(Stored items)
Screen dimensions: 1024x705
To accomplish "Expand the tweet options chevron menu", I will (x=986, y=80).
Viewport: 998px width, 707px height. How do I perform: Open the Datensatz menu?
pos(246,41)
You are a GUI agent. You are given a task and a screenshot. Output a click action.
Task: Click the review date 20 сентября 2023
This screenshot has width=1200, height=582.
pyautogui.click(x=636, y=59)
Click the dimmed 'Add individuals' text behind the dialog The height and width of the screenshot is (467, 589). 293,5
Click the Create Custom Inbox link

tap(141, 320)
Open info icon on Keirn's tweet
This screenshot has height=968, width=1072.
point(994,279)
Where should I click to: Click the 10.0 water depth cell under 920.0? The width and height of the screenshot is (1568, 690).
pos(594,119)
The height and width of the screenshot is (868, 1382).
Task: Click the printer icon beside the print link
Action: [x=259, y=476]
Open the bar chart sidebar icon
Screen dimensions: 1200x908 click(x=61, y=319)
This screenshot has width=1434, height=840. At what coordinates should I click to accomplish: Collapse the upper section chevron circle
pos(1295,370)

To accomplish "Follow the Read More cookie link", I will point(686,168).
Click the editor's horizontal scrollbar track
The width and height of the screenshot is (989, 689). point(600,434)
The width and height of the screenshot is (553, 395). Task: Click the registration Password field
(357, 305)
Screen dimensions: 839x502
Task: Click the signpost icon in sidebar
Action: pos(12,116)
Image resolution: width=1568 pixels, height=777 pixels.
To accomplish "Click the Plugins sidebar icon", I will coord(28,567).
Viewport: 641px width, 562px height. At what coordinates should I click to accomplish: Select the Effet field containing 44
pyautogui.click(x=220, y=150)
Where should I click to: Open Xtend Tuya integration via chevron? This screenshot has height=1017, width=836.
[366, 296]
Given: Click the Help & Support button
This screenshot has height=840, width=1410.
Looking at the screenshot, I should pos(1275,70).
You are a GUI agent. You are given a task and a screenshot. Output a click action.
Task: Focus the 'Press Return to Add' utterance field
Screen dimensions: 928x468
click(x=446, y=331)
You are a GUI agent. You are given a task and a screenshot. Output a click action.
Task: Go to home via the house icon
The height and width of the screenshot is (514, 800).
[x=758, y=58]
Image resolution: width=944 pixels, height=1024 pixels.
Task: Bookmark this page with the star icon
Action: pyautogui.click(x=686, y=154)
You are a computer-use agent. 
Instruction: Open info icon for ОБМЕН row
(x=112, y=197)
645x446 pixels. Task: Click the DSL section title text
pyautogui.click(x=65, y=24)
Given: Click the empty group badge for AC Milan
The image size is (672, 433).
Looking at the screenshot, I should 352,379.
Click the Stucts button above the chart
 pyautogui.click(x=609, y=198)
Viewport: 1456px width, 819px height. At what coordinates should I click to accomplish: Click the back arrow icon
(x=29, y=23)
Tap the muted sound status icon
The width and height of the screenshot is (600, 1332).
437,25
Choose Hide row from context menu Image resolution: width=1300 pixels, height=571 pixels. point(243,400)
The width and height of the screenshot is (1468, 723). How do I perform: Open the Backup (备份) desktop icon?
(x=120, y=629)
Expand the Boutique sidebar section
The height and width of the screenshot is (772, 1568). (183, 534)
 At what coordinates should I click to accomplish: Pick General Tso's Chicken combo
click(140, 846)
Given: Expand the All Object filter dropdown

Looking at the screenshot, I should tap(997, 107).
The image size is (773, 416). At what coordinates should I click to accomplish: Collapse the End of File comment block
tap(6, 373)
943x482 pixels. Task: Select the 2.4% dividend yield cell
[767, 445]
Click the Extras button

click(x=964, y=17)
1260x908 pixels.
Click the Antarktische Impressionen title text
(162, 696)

» **WHAT YOU ARE ASKED TO DO**: Repeat every record above precisely.

» **ANSWER BOX**:
Screen dimensions: 1024x705
To accomplish "Expand the tweet options chevron menu", I will (x=986, y=80).
Viewport: 998px width, 707px height. How do I perform: Open the Datensatz menu?
pos(246,41)
You are a GUI agent. You are given a task and a screenshot. Output a click action.
Task: Click the review date 20 сентября 2023
This screenshot has width=1200, height=582.
pyautogui.click(x=636, y=59)
Click the dimmed 'Add individuals' text behind the dialog The height and width of the screenshot is (467, 589). 293,5
Click the Create Custom Inbox link

tap(141, 320)
Open info icon on Keirn's tweet
This screenshot has height=968, width=1072.
point(994,279)
Where should I click to: Click the 10.0 water depth cell under 920.0? The width and height of the screenshot is (1568, 690).
pos(594,119)
The height and width of the screenshot is (868, 1382).
Task: Click the printer icon beside the print link
Action: [x=259, y=476]
Open the bar chart sidebar icon
Screen dimensions: 1200x908 click(x=61, y=319)
This screenshot has width=1434, height=840. At what coordinates should I click to accomplish: Collapse the upper section chevron circle
pos(1295,370)

To accomplish "Follow the Read More cookie link", I will point(686,168).
Click the editor's horizontal scrollbar track
The width and height of the screenshot is (989, 689). point(600,434)
The width and height of the screenshot is (553, 395). Task: Click the registration Password field
(357, 305)
Screen dimensions: 839x502
Task: Click the signpost icon in sidebar
Action: pos(12,116)
Image resolution: width=1568 pixels, height=777 pixels.
To accomplish "Click the Plugins sidebar icon", I will coord(28,567).
Viewport: 641px width, 562px height. At what coordinates should I click to accomplish: Select the Effet field containing 44
pyautogui.click(x=220, y=150)
Where should I click to: Open Xtend Tuya integration via chevron? This screenshot has height=1017, width=836.
[366, 296]
Given: Click the Help & Support button
This screenshot has height=840, width=1410.
Looking at the screenshot, I should pos(1275,70).
You are a GUI agent. You are given a task and a screenshot. Output a click action.
Task: Focus the 'Press Return to Add' utterance field
Screen dimensions: 928x468
click(x=446, y=331)
You are a GUI agent. You are given a task and a screenshot. Output a click action.
Task: Go to home via the house icon
The height and width of the screenshot is (514, 800).
[x=758, y=58]
Image resolution: width=944 pixels, height=1024 pixels.
Task: Bookmark this page with the star icon
Action: pyautogui.click(x=686, y=154)
You are a computer-use agent. 
Instruction: Open info icon for ОБМЕН row
(x=112, y=197)
645x446 pixels. Task: Click the DSL section title text
pyautogui.click(x=65, y=24)
Given: Click the empty group badge for AC Milan
The image size is (672, 433).
Looking at the screenshot, I should 352,379.
Click the Stucts button above the chart
 pyautogui.click(x=609, y=198)
Viewport: 1456px width, 819px height. At what coordinates should I click to accomplish: Click the back arrow icon
(x=29, y=23)
Tap the muted sound status icon
The width and height of the screenshot is (600, 1332).
437,25
Choose Hide row from context menu Image resolution: width=1300 pixels, height=571 pixels. point(243,400)
The width and height of the screenshot is (1468, 723). How do I perform: Open the Backup (备份) desktop icon?
(x=120, y=629)
Expand the Boutique sidebar section
The height and width of the screenshot is (772, 1568). (183, 534)
 At what coordinates should I click to accomplish: Pick General Tso's Chicken combo
click(140, 846)
Given: Expand the All Object filter dropdown

Looking at the screenshot, I should tap(997, 107).
The image size is (773, 416). At what coordinates should I click to accomplish: Collapse the End of File comment block
tap(6, 373)
943x482 pixels. Task: Select the 2.4% dividend yield cell
[767, 445]
Click the Extras button

click(x=964, y=17)
1260x908 pixels.
Click the Antarktische Impressionen title text
(162, 696)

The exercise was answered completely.